Doch Polen ist gespalten: Während Kaczynski vor allem im ländlich-konservativen Osten Unterstützung fand, hält es der junge und europaoffene Westteil Polens eher mit Komorowski. Aufgabe des neuen Präsidenten ist es, das Land zu einen. Piecak erzählt:

 
„Die Regierung Tusk und Komorowski will Polen nicht nur in Europa einbinden – das will Kaczynski sowieso auch – sondern, so meine ich, keine polnischen Sonderwege einleiten.
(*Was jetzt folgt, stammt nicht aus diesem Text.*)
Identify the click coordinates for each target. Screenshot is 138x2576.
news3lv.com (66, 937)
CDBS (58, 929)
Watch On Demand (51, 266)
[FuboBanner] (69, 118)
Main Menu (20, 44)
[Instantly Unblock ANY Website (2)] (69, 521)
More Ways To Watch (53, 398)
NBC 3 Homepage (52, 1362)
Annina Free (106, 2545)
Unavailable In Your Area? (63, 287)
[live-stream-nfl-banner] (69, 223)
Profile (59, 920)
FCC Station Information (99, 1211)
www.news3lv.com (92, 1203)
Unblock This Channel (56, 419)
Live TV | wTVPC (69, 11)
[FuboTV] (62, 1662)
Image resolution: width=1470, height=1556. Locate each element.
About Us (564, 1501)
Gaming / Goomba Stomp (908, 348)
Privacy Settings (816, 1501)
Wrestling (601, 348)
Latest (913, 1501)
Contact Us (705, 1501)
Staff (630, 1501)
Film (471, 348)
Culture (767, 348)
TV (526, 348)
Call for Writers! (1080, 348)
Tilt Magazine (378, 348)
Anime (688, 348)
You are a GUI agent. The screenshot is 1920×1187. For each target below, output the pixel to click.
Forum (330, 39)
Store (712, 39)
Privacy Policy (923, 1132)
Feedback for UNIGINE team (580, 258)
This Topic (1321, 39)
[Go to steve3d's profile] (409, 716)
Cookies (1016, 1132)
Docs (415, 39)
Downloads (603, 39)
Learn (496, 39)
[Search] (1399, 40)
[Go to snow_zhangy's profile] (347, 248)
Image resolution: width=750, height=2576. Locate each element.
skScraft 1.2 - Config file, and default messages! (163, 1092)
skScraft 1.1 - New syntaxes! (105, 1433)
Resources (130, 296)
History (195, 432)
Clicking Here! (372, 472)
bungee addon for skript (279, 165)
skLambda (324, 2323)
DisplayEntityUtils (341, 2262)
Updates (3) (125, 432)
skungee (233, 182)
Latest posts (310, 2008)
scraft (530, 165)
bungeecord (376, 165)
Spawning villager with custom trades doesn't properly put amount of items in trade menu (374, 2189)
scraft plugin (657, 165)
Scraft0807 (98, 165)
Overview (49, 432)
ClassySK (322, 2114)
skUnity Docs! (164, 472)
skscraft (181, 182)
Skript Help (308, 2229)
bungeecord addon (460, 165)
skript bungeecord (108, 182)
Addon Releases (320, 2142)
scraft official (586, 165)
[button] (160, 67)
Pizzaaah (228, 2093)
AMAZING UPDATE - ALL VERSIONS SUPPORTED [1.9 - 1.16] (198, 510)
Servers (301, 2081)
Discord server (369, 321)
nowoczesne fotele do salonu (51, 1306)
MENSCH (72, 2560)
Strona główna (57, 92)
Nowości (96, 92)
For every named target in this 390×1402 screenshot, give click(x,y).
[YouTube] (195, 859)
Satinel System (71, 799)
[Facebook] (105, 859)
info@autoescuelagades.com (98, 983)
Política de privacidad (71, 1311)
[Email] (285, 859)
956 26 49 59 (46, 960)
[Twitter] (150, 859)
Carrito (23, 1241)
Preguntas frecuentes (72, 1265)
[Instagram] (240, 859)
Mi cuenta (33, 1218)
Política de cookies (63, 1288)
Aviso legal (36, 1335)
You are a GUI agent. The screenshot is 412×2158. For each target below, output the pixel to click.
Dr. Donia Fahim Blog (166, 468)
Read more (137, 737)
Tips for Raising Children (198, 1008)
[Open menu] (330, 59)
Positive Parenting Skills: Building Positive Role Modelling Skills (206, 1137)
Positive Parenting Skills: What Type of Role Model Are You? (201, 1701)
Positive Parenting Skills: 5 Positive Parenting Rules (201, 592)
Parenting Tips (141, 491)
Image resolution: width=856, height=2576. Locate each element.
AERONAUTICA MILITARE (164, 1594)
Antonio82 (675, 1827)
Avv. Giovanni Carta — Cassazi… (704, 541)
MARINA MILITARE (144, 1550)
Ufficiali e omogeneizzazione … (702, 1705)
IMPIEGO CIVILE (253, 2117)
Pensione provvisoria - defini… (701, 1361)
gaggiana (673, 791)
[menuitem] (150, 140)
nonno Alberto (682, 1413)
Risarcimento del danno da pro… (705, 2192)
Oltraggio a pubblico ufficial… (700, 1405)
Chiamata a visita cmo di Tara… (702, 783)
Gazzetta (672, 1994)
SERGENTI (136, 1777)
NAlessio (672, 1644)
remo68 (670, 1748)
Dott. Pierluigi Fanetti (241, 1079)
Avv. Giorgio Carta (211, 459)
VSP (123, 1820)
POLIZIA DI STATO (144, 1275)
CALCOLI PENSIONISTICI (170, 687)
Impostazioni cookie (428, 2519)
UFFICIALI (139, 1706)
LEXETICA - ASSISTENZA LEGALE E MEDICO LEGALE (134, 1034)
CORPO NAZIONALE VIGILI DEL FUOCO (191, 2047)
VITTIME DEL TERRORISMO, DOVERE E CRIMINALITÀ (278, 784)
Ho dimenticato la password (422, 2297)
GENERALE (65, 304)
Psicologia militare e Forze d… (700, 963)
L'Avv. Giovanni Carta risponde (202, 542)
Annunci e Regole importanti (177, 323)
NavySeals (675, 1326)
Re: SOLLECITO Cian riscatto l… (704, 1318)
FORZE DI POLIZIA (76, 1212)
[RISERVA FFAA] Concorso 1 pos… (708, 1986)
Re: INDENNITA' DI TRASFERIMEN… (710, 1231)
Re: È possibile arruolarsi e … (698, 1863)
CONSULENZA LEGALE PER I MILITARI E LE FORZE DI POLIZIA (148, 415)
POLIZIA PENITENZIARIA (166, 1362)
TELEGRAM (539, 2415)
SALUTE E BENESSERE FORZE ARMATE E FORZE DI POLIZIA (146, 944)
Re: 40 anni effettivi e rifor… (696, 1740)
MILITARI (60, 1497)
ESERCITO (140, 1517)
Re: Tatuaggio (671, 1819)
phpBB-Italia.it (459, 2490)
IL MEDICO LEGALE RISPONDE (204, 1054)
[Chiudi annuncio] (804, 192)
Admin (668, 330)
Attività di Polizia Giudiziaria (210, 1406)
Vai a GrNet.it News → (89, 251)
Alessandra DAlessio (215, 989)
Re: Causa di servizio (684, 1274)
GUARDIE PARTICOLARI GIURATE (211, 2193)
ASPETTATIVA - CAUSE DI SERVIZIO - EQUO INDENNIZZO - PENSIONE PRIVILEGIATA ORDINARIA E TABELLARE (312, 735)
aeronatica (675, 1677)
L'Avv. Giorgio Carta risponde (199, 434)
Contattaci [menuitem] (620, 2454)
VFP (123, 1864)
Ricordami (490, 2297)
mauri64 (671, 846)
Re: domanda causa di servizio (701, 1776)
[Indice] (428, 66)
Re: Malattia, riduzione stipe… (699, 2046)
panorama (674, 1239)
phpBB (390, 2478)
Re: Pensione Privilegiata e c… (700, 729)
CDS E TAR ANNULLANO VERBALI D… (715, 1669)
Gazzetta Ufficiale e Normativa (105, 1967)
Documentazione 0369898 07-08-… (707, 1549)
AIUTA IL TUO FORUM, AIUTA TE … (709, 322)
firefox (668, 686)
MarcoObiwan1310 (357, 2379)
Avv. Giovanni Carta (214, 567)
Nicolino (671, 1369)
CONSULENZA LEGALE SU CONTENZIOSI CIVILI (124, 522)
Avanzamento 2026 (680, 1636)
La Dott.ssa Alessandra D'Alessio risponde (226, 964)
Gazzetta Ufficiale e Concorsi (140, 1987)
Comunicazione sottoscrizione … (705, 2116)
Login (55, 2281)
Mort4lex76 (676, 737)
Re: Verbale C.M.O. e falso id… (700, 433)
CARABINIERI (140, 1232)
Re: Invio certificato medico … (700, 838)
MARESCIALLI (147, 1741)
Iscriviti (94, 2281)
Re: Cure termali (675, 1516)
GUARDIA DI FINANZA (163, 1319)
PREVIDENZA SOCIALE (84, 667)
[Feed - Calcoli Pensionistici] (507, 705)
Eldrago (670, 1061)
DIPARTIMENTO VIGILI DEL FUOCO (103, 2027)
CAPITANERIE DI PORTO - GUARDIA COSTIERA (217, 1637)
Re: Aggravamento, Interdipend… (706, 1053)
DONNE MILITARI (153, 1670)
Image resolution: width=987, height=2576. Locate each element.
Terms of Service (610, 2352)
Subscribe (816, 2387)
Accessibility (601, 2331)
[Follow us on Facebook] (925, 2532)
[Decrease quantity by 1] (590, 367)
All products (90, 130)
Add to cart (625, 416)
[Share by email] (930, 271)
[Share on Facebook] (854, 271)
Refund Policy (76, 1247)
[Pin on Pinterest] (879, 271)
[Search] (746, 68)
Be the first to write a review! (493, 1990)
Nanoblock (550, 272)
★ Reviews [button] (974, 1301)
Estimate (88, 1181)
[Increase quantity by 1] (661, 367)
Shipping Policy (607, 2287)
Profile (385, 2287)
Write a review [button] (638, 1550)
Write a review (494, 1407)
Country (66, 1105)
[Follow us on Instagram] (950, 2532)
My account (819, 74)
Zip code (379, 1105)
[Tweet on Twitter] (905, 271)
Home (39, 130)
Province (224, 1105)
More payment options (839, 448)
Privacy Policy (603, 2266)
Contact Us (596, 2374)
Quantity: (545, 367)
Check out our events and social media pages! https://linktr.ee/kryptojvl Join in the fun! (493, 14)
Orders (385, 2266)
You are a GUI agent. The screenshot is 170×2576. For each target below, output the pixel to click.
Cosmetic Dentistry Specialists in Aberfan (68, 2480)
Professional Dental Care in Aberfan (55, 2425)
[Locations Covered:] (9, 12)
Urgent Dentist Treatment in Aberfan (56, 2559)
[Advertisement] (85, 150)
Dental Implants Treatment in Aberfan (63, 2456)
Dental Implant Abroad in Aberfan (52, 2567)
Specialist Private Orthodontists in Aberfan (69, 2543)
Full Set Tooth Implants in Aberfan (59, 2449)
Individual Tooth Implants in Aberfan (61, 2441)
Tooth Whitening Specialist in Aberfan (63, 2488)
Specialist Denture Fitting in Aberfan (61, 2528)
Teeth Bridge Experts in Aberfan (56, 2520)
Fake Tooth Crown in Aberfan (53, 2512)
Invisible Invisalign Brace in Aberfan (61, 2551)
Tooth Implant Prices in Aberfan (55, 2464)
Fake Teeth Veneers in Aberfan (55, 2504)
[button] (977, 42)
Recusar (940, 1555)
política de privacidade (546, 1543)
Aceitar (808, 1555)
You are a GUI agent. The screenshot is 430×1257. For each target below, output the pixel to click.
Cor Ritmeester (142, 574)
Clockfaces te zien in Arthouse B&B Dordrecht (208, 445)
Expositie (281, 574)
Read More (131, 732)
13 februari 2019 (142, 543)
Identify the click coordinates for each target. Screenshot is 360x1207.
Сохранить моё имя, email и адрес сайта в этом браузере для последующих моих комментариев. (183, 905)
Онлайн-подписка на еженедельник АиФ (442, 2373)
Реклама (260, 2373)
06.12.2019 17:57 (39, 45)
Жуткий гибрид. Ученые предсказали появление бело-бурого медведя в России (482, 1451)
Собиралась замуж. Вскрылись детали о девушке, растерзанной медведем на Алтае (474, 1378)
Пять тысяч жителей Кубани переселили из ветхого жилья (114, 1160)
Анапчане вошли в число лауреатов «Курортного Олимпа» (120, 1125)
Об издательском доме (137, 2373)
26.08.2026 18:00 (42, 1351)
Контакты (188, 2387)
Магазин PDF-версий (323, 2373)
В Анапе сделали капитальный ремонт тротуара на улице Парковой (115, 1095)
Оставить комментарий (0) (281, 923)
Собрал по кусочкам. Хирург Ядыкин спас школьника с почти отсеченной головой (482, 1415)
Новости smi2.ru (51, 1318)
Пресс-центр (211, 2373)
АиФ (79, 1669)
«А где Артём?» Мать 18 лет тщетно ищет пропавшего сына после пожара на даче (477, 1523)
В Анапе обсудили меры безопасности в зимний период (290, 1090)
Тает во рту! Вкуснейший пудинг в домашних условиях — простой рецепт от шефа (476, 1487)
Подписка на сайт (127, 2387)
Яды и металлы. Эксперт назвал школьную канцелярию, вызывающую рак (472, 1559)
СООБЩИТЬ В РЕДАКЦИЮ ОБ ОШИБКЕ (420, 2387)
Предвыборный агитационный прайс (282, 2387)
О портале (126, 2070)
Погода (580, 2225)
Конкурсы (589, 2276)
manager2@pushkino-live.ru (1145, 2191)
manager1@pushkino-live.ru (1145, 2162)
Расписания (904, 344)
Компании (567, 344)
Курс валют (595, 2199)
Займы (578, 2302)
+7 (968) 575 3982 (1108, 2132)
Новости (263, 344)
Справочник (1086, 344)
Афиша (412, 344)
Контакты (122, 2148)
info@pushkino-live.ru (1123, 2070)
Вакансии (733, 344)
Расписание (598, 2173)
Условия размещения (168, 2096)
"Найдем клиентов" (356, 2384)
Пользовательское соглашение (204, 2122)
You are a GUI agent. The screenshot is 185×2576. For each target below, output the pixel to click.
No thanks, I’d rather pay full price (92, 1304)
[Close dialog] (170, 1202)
Auch was die Ostpolitik angeht, habe ich den Eindruck, das Tusk eher in die Richtung von Merkel und Sarkozy reicht und weniger in die Richtung des verstorbenen Lech Kaczyinski.“

 
Komorowski und Regierungschef Donald Tusk sind alte Partei- und Weggefährten. Die Hoffnung auf tief greifende Reformen in Polen ist jetzt natürlich groß, Komorowski wird wohl nicht wie sein Vorgänger wichtige Projekte mit präsidialem Veto blockieren. Polens Probleme sind ähnlich wie in anderen europäischen Staaten – Renten, Sozialsystem, Finanzen. Eines könnte den Reformeifer jedoch bremsen:

 
„Es gibt bald wieder einen Wahlmarathon in Polen. Im Herbst dieses Jahres wird es in ganz Polen in allen Regionen und Städten die Kommunalwahlen geben. Im kommenden Jahr sind wieder Parlamentswahlen. Ich würde sagen, dass der Wahlkampf jetzt für die zwei Monate Sommerzeit aufhört, aber dann wieder anfängt. Das wird wahrscheinlich die Regierung abschrecken, tiefere und ernsthafte Reformen zu unternehmen, weil dann einfach viele Leute enttäuscht werden könnten.“

 
Wie die Wähler, so geben auch die katholischen Bischöfe des Landes ein zweigeteiltes Urteil über den neuen Präsidenten ab: Die Wahl tue Polen gut, der Weg für Reformen sei jetzt frei, so der Altbischof von Gniezo, Henryk Muszynski. Der Danziger Erzbischof Slawoj Leszek Glodz warnte hingegen vor der neuen Machtfülle von Präsident und Regierung. Jedes Machtmonopol führe zu „Entartungen“ und „Angeberei“, sagte er. Für die Katholische Kirche mache die Entscheidung für Komorowski und gegen Kaczynski letztendlich keinen Unterschied, meint Wojciech Piecak.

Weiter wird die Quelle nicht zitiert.